Utterly remarkable. A feat of steely human endurance and courage. Unsurpassed engineering genius.

Except for an impromptu dousing of champagne by his playful patron, magnate Sir Richard Branson, of Virgin Atlantic Airways, a strained rendition of "Matador" by the Salina High School band, cheers from 8,000 spectators and Fossett's beaming appreciation, there was not much more fuss in the climax to this astonishing exploit.

Kansas has been home to real heroes: native and adopted sons and daughters such as President Dwight Eisenhower, aviatrix Amelia Earhart, black scientist George Washington Carver, presidential candiate Sen.

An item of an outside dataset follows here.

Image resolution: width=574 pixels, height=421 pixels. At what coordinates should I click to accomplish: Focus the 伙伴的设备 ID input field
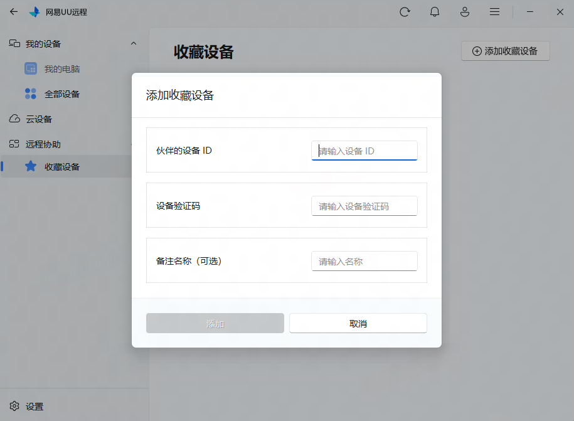[364, 151]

Bob Dole, frontier lawman Wyatt Earp, frontiersman Will Bill Hickok, temperance crusader Carry Nation, Olympic distance runner Jim Ryun and so many other Sunflower state standouts.

But just 93 miles down the road in Wichita, another celebration a few days earlier turned into a staged, egoistic spectacular that was roundly panned for its cheap self-indulgence.

For 53 minutes, a procession of self-congratulating politicians and law enforcement figures strode before cameras to praise their work in arresting the so-called BTK (bind, torture, kill) serial killer of at least 10 people.

Most devastating criticism was heaped on the emcee, Wichita Police Chief Norman Williams, whose style resembled camera-hogging Montgomery County (Md.) Police Chief Charles Moose during the sniper terror a few years ago. (Moose resigned to capitalize on his experience with a book and possible movie.)

Long after backslapping speeches by the giddy district attorney, by the controversial Kansas attorney general (he's under fire for subpoenaing hospital abortion records), by Wichita's mayor and by the chief did the garrulous Chief Williams pause in the orgy of gooey self-praise to even mention who BTK is—Dennis Rader, a church-going suburban code enforcement officer.

(What, no confetti and balloons dropping from the ceiling?)

The obvious is worth saying: The stagecraft of contrived presidential campaign rallies finally has been adapted to local police announcing they've done their job.